Hamburger MeileIch war im Einkaufszentrum „Hamburger Meile“. Der WLAN-Hotspot hat mich nicht queer.de lesen lassen, sondern so eine Sperrseite angezeigt. Damit könnte die Geschichte zu Ende sein. queer.de, das ist ein Nachrichtenportal mit Infos aus dem schwul-lesbischen Bereich. Ich hätte mich ja einfach aus dem Hotspot ausloggen und die Seite mobil aufrufen können. Oder ich lese es eben zuhause.

Aber das hat mich richtig traurig gemacht, und das möchte ich all denjenigen erklären, die meinen, dass diese Homos bei jeder Kleinigkeit „Diskriminierung“ plärren. Ich bin damals nicht alleine in die Hamburger Meile gegangen, sondern mit meinem Mann. Er ist immer etwas vorsichtiger als ich, wenn es darum geht, Hand in Hand zu laufen.

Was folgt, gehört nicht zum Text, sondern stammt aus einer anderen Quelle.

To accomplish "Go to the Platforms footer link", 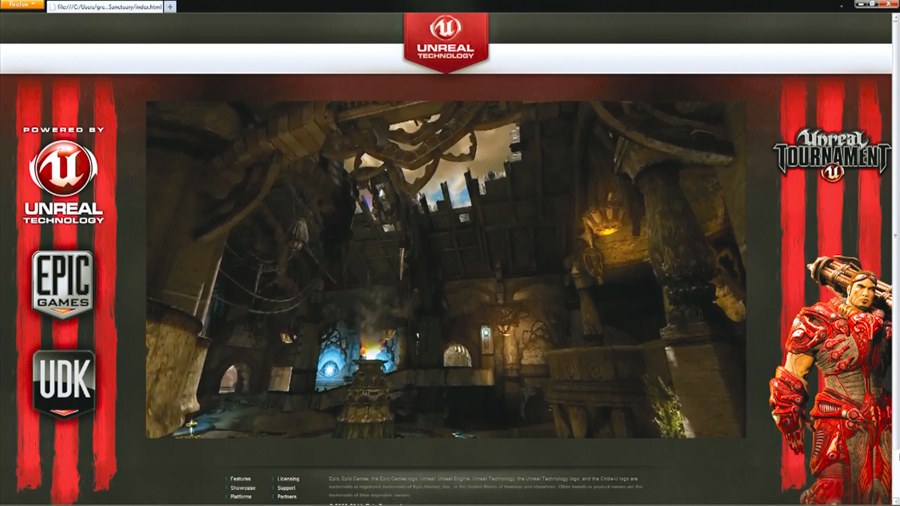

Es ist ein ständiges Umgucken, ob jemand in der Nähe etwas gegen Schwule haben könnte. Naja, es geht auch ohne Händchenhalten. Ich war also sowieso schon leicht gefrustet und blickte mit einer gewissen Portion Neid auf die Hetero-Paare, die ungeniert ihre Zuneigung demonstrieren dürfen, und in diesen Frust hinein platzt nun die Geschichte, dass mich das WLAN nicht über den CDU-Nachwuchspolitiker mit den merkwürdigen Ansichten lesen lässt. Offenbar weil queer.de was mit Schwulen zu tun hat, und schwul schmuddelig ist. Okay, es geht auch ohne CDU-Nachwuchspolitiker Mittagslektüre im Internet. Die Entscheidung, das alles aufzuschreiben,  fiel letztes Wochenende, als ich von einer ähnlichen Story erfahren habe: Nämlich dass die Sprachsuche von Amazon Fire TV das Wort schwul nicht darstellen will, sondern ein Sternchen für das u einsetzt. Naja, es geht auch ohne u.

Was das alles miteinander zu tun hat? Ja, das alles geht auch irgendwie anders. Dann halten eben nur die Hetero-Pärchen in der Öffentlichkeit Händchen, und dann kann man über das WLAN der Hamburger Meile eben nur ordentliche Hetero-Geschichten wie „Lilly Allens Busenblitzer“ lesen (ja, das war an dem Tag aufrufbar!) und dann muss man bei Amazon Fire TV eben mit der Sprachsuche aufpassen, damit sie sich nicht anormal verhält. Hauptsache, es kommt nichts Schwules vor!

Der Punkt ist nur: Ich bin es leid, auf diese Art meine Andersartigkeit unter die Nase gerieben zu bekommen. Ich lese hin und wieder Kommentare in Online-Portalen, dass Schwule und Lesben ihre Sexualität ja viel zu sehr vor sich her tragen. Dabei sind es doch die Administratoren von WLAN-Sperrlisten und Programmierer solcher Sprachsuchen wie bei Amazon Fire TV, die aus meiner sexuellen Orientierung ein Thema machen, nicht ich. Und das sind noch harmlose Beispiele.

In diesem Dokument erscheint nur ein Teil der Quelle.